Incidentally, the “wavelength of visible light” in the invention means a wavelength of 400 nm.
The average height, d1, of the convex portions 13 (for example, the average value of dl illustrated in FIG. 1) is preferably 100 nm or more and 400 nm or less and more preferably 150 nm or more and 250 nm or less. It is possible to prevent an increase in minimum reflectance or an increase in reflectance of a specific wavelength and it is easy to impart favorable antireflective property by setting the height, d1, to 100 nm or more.

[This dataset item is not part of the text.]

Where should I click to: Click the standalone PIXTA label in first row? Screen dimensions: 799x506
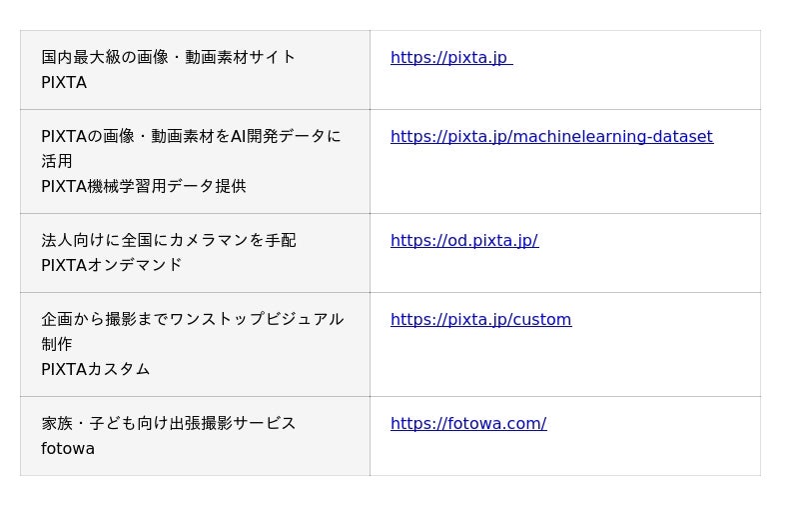click(x=64, y=83)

The aspect ratio (average height, d1, of convex portions 13/average interval, w1, between the adjacent convex portions) is preferably from 0.5 to 5.0, more preferably from 0.6 to 2.0, and even more preferably from 0.8 to 1.2. It is possible to suppress an increase in minimum reflectance or an increase in reflectance of a specific wavelength and favorable antireflective property is exerted in a case in which the aspect ratio is 0.5 or more. In addition, the convex portions of the fine relief structure are hardly broken when the surface layer is rubbed in a case in which the aspect ratio is 5.0 or less, and thus favorable abrasion resistance or antireflective property is exerted.
Incidentally, the “average value (average interval) of the shortest distances between the tip portions of the convex portions” in the invention means a value obtained, for example, by measuring the shortest distance between the tip portions of the neighboring convex portions of the fine relief structure by electron microscopic observation at arbitrary 10 points and averaging these values.

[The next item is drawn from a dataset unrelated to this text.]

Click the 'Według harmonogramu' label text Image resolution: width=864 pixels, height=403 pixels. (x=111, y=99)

Incidentally, the “average height of the convex portions” in the invention means a value obtained, for example, by measuring the distance in the vertical direction from a tip portion 13 a of the convex portion 13 to a lowermost portion 14 a of neighboring concave portions 14 as illustrated in FIG. 1 by electron microscopic observation at arbitrary 10 points and averaging these values.
In addition, the shape of the convex portion 13 of the fine relief structure is not particularly limited, but it is preferable that the shape has a structure such that the occupancy rate of the cross-sectional area at the time of cutting the convex portion 13 in a plane parallel to the film surface (namely, the cross-sectional area of the cut surface obtained by cutting the convex portion in the direction orthogonal to the height direction of the laminate) continuously increases from the tip portion side of the convex portion of the fine relief structure toward the substrate side as a substantially conical shape illustrated in FIG. 1, a bell shape as illustrated in FIG. 2, or the like in order to obtain an antireflective function that exhibits both a low reflectance and low wavelength dependency by continuously increasing the refractive index. In addition, a plurality of finer convex portions may form the fine relief structure through the protrusion coalescence.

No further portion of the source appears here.